Blog server implosion – fix and cause

I got an email on Saturday morning:

“I’m getting a message when I try and “post draft and edit online”.  See pictures attached of the messages.”

Blog error

Uh oh. Nothing had changed in the config of the web server for months – and adding extra disk space to the server wouldn’t cause this.

I looked at the Apache error logs – nothing. I couldn’t see anything that would be causing this. Typically it’s a permissions or xml-rpc problem that’s kicking up a complaint in Windows Live Writer.

Other blogs on the same server were working perfectly; I could upload via xml-rpc as well. Very strange.

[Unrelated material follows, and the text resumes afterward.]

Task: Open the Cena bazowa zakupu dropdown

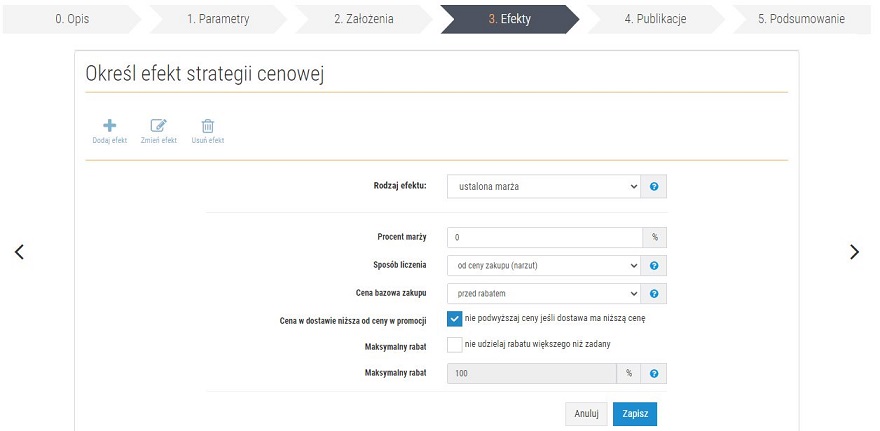Action: coord(544,293)
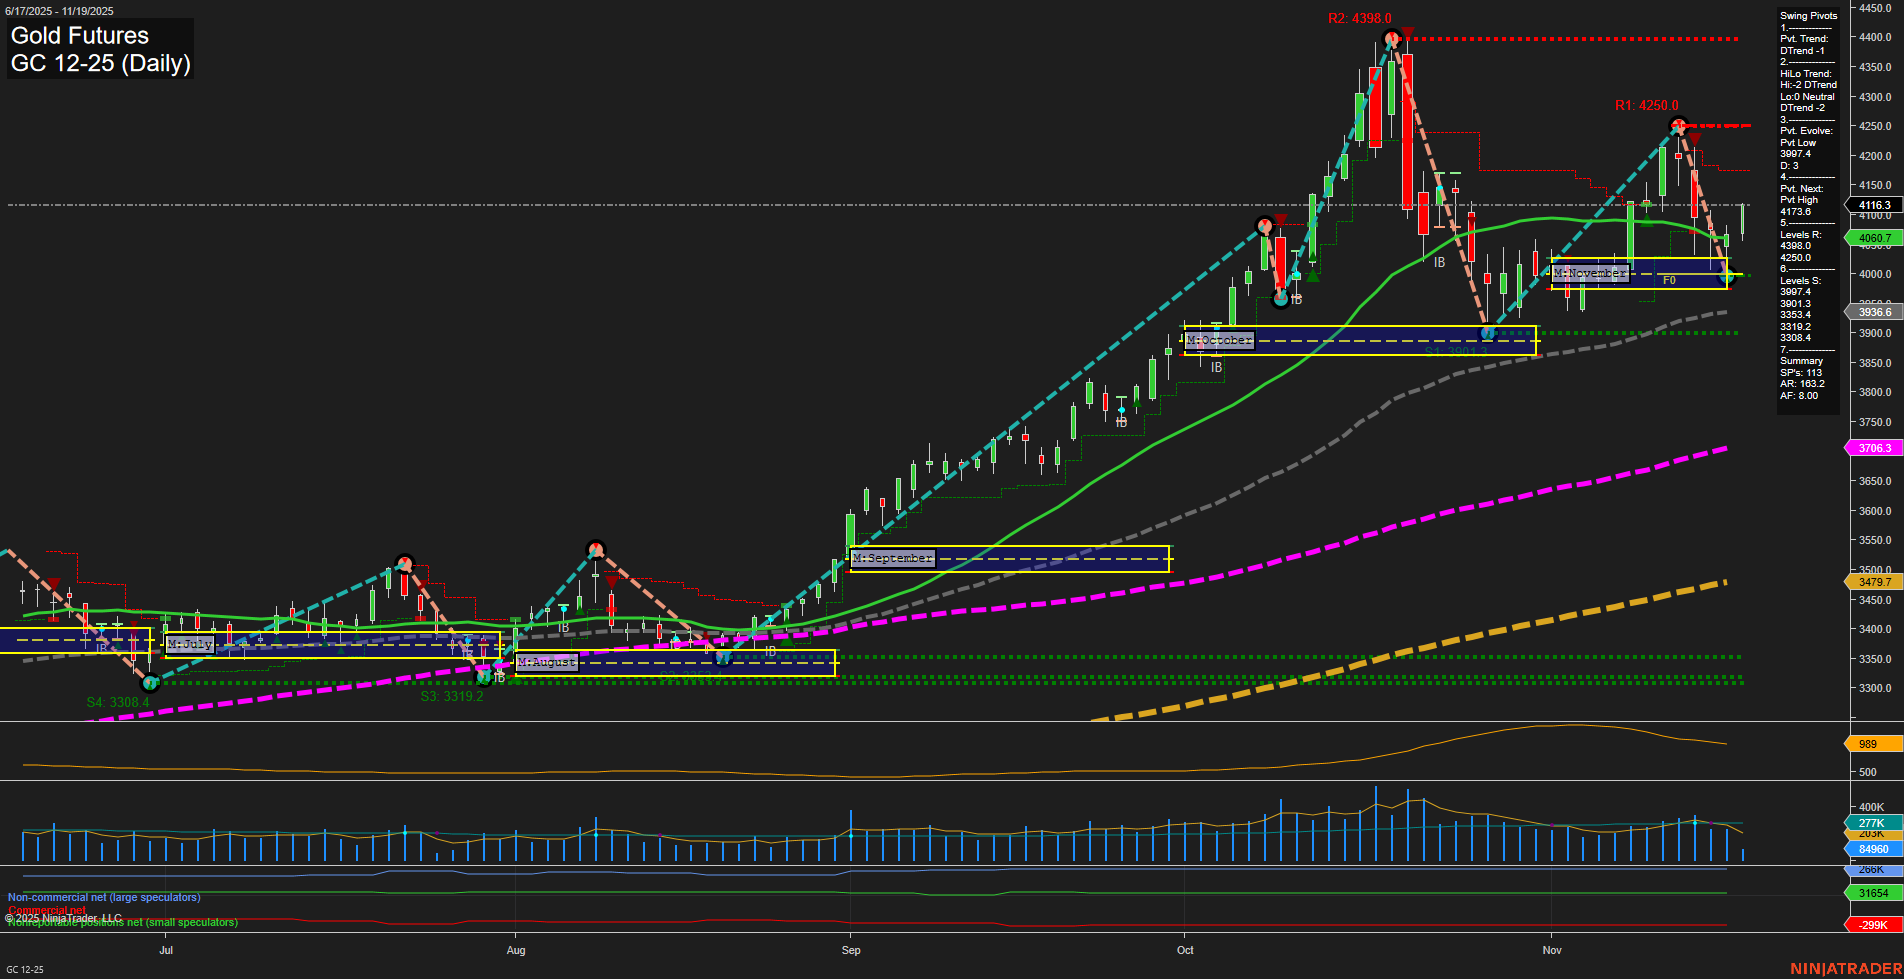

Eventually I tracked down an alert in /var/log/warn that was flagging ‘cannot read inode bitmap’ – whenever I tried to upload an image via xml-rpc. Even stranger. This really didn’t make any sense – but it looked like early signs of a corrupt root filesystem and being unable to write to temp.

I dismounted everything and tried to fsck the disk – and then the world of pain unraveled. The entire root filesystem seemed to have junk – it’s ext3 so should be pretty robust. I’ve no idea what caused it – but the end result was that most of /etc was toasted and there were some 10,000 entries in lost+found.

The upside is that the mysql and web data are all on seperate disks – so really easy to reconstruct the server. I had backups of my PHP, mysql and Apache confs – as well as all the data. The only slog was updating the Apache/PHP/MySQL stack to the correct (current) versions for my uses.

What I learned:

  • backups are great – but separating the data from the OS is a real winner
  • backup the config files for the core apps
  • document the correct versions of core apps. Currently Apache 2.2.10, PHP 5.3.2 and MySQL 5.1.3 – these all work together without problems

Total downtime – about eight hours. Real time spent fixing this – about three hours.

I also moved several of the blogs to WordPress 3.0 RC1 – it’s been really stable so far on the main blog. I also had to do a latin1 to utf8 conversion on one of the older blogs. Always painful – but a one time hit. I need to add that to the change control/validation for the next round of big updates.